A Forsyth woman accused of defrauding customers through her business, Rosebud County Insurance Inc., by spending client payments on personal expenses admitted fraud charges on Thursday, Aug. 24.

Kileen Moria Hagadone, 57, pleaded guilty to wire fraud and to aggravated identity theft. Hagadone faces a maximum of 20 years in prison, $250,000 fine and three years of supervised release on the wire fraud crime and a mandatory minimum of two years in prison, consecutive to any other punishment, a $250,000 fine and one year of supervised release on the aggravated identity theft crime.

U.S. Magistrate Judge Timothy J. Cavan presided. A sentencing date will be set before U.S. District Judge Susan P. Watters. Hagadone was released pending further proceedings.

The government alleged in court documents that Hagadone owned and operated Rosebud County Insurance Inc., an insurance brokerage business that acted as an intermediary between customers and national insurance companies. Hagadone was supposed to help negotiate insurance contracts for her customers and then receive and transmit payments from the customers to the companies for the negotiated policies. Hagadone received these payments from customers but failed to send the funds to the insurance companies. Instead, Hagadone misappropriated the money for personal expenses. The scheme ran from about 2020 until April 2023.

The government further alleged that one of the victims was the Chief Dull Knife College of Lame Deer, which engaged Hagadone to find an insurance policy for the college. Hagadone did so, and the negotiated premium for the policy in November 2021 was $91,883. The college paid Hagadone the full amount at that time.

Instead of sending the premium to the insurance company, Hagadone fraudulently contracted to finance the college’s insurance premium with a premium financing company and forged the signature of a college representative on the contract. The agreement enabled Hagadone to keep most of the payment without immediately canceling the insurance policy. Eventually, Hagadone embezzled too much money from her business trust account and could not pay the financing payments she fraudulently created. As a result, by April 2022, the college’s insurance had been terminated.
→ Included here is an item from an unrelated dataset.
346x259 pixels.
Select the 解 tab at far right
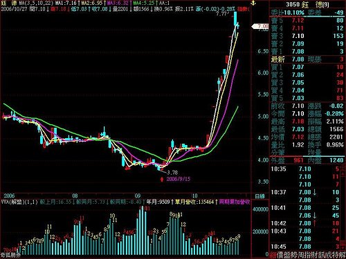pyautogui.click(x=343, y=255)
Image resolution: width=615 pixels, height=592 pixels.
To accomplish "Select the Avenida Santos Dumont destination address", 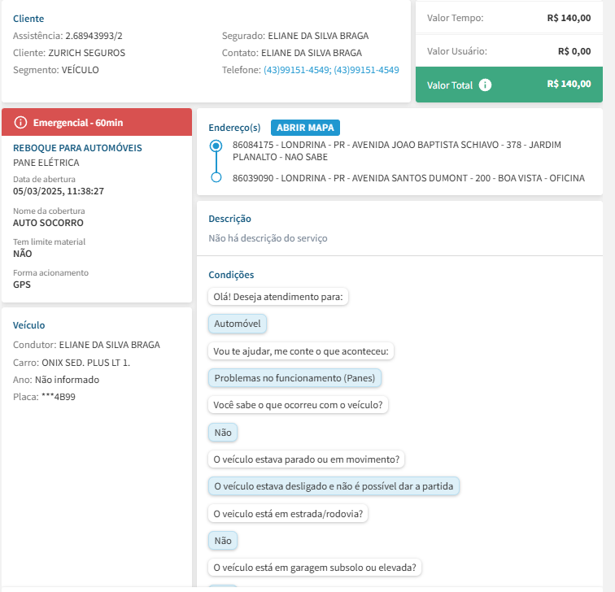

In addition, the government alleged that in November 2022, Hagadone falsely told the college that the insurance policy needed to be renewed, even though it had been canceled and did not exist. Hagadone then created a false insurance contract for a policy that did not exist and induced the college to pay $98,893 for the fictitious policy. Hagadone embezzled the entire payment, and the college was uninsured from April 2022 until April 2023. Hagadone cheated other customers in a similar way, although the amounts paid were typically smaller.